労働仲裁人(Labor Arbiter)は、CBMIが労働のみ契約を行っていると判断し、ピザハットが配達員の雇用主であると認定しました。しかし、国家労働関係委員会(NLRC)は、CBMIが正規の請負業者であると判断し、労働仲裁人の決定を覆しました。その後、控訴裁判所(CA)は、NLRCの決定を覆し、労働仲裁人の決定を支持しました。そして、最高裁判所は、控訴裁判所の決定を支持し、ピザハットが配達員の雇用主であると最終的に判断しました。
最高裁判所は、以下の点を重視しました。
- 配達員たちは、CBMIに雇用される前にピザハットで直接雇用されていたこと
- CBMIに委託された後も、ピザハットの監督下で同じ業務を続けていたこと
- CBMIが配達員の業務遂行を監督・管理していなかったこと
最高裁判所は、次のように述べています。「契約労働者が不当な労働契約から保護され、労働者の権利と基準の遵守を回避するために設計され、契約された状況でもまともで安全な雇用を維持することを目的としています。」
実務上の影響:企業が留意すべき点
この判決は、企業が請負業者を利用する際に、労働法を遵守し、従業員の権利を保護することが不可欠であることを改めて強調しています。企業は、請負業者との契約内容を慎重に検討し、労働のみ契約とみなされることのないように注意する必要があります。特に、以下の点に留意する必要があります。

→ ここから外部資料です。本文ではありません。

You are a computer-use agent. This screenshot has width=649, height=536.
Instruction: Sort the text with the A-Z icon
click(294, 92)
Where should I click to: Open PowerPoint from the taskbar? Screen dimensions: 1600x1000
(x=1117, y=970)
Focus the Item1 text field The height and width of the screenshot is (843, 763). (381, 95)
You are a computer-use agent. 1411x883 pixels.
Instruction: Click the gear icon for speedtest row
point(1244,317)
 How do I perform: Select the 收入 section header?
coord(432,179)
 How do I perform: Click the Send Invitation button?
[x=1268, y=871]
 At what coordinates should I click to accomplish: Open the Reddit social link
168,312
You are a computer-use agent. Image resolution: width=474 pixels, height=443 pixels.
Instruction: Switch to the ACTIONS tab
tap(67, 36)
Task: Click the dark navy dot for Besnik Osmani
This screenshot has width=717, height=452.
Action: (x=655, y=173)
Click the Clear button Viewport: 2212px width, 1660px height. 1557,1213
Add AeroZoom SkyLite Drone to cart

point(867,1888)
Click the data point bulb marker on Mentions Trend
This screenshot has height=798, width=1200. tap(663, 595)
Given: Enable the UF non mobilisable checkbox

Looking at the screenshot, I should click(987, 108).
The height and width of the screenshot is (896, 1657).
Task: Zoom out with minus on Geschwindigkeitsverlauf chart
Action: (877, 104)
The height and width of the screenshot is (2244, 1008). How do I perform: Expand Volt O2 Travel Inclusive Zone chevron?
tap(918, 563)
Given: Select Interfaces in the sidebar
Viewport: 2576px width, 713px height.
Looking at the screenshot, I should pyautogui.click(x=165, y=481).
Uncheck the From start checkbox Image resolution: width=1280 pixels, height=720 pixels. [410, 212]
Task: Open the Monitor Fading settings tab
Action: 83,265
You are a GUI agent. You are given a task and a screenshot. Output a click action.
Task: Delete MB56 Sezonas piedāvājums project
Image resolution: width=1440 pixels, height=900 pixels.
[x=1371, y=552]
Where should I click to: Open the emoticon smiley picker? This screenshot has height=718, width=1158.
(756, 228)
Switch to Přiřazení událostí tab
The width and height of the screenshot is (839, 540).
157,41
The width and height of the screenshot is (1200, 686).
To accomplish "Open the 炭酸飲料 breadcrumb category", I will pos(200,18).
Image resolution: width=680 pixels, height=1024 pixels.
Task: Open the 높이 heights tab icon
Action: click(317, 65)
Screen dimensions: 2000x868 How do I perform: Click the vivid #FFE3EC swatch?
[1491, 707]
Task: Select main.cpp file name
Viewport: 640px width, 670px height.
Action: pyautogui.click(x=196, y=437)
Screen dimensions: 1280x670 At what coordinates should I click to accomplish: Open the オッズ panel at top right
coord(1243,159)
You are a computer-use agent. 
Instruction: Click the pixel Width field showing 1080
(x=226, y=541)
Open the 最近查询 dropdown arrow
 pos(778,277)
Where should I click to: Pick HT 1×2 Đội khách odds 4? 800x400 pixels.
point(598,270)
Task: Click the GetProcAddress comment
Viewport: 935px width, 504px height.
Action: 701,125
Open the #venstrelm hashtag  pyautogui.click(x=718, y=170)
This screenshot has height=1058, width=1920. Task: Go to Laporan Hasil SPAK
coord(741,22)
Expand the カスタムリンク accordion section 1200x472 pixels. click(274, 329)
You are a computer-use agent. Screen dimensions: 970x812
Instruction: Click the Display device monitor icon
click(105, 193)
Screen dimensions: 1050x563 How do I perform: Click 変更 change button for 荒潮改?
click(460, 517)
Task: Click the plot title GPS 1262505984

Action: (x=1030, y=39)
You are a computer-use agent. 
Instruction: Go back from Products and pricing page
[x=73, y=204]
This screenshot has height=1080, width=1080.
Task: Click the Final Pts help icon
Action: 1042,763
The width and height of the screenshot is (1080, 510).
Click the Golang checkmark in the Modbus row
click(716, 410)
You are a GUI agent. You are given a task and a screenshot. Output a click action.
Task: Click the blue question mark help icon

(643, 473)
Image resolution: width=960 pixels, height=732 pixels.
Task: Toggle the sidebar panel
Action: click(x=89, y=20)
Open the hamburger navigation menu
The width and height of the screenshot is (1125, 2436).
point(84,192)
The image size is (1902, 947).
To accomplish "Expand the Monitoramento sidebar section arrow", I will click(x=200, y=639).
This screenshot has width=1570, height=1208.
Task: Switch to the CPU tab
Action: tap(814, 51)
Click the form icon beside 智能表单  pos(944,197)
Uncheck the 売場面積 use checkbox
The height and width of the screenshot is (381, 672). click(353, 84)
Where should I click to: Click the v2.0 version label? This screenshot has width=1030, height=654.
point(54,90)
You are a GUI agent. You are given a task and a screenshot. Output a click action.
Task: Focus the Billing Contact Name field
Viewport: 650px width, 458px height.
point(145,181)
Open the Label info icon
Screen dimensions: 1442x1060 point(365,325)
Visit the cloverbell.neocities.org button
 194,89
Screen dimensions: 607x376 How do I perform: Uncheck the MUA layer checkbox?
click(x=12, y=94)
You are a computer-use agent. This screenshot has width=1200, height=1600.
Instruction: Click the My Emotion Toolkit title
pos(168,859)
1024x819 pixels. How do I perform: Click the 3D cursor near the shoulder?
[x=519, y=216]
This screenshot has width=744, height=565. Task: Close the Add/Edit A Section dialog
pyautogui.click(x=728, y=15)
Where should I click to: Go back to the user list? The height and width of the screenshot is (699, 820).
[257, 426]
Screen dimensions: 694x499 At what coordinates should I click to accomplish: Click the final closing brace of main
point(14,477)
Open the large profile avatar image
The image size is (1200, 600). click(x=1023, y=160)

- 請負業者が従業員の業務遂行を監督・管理していること
- 請負業者が事業遂行に必要な資本や設備を持っていること
- 請負業者が従業員に対して適切な賃金や福利厚生を提供していること
重要な教訓
- 請負業者との契約内容を慎重に検討し、労働のみ契約とみなされることのないように注意する
- 請負業者が従業員の業務遂行を監督・管理していることを確認する
- 請負業者が事業遂行に必要な資本や設備を持っていることを確認する
- 請負業者が従業員に対して適切な賃金や福利厚生を提供していることを確認する
例えば、ある企業が、自社の清掃業務を外部の請負業者に委託しようとしているとします。企業は、請負業者との契約内容を慎重に検討し、請負業者が清掃員の業務遂行を監督・管理し、清掃に必要な設備や洗剤を提供していることを確認する必要があります。また、請負業者が清掃員に対して適切な賃金や福利厚生を提供していることを確認する必要があります。
よくある質問
Q:労働のみ契約と正規の請負契約の違いは何ですか?
A:労働のみ契約では、請負業者は単に従業員を供給するだけで、従業員の業務遂行を監督・管理せず、事業遂行に必要な資本や設備を持たないのに対し、正規の請負契約では、請負業者が従業員の業務遂行を監督・管理し、事業遂行に必要な資本や設備を持っています。
Q:労働のみ契約と判断された場合、企業はどのような責任を負いますか?
A:労働のみ契約と判断された場合、企業は従業員に対して直接雇用した場合と同様の責任を負います。具体的には、賃金、福利厚生、社会保険料の支払い、不当解雇に対する補償などが挙げられます。
Q:請負業者を利用する際に、労働のみ契約とみなされないようにするためには、どのような点に注意すべきですか?
A:請負業者が従業員の業務遂行を監督・管理し、事業遂行に必要な資本や設備を持っていることを確認する必要があります。また、請負業者が従業員に対して適切な賃金や福利厚生を提供していることを確認する必要があります。
Q:労働紛争が発生した場合、弁護士に相談するメリットは何ですか?
A:労働紛争は、法律や判例に関する専門的な知識が必要となるため、弁護士に相談することで、適切な法的アドバイスや支援を受けることができます。また、訴訟になった場合、弁護士はあなたの代理人として法廷で主張を行うことができます。
Q:この判決は、中小企業にも影響がありますか?
A:はい、この判決は、規模に関わらず、すべての企業に適用されます。中小企業も、請負業者を利用する際には、労働法を遵守し、従業員の権利を保護することが不可欠です。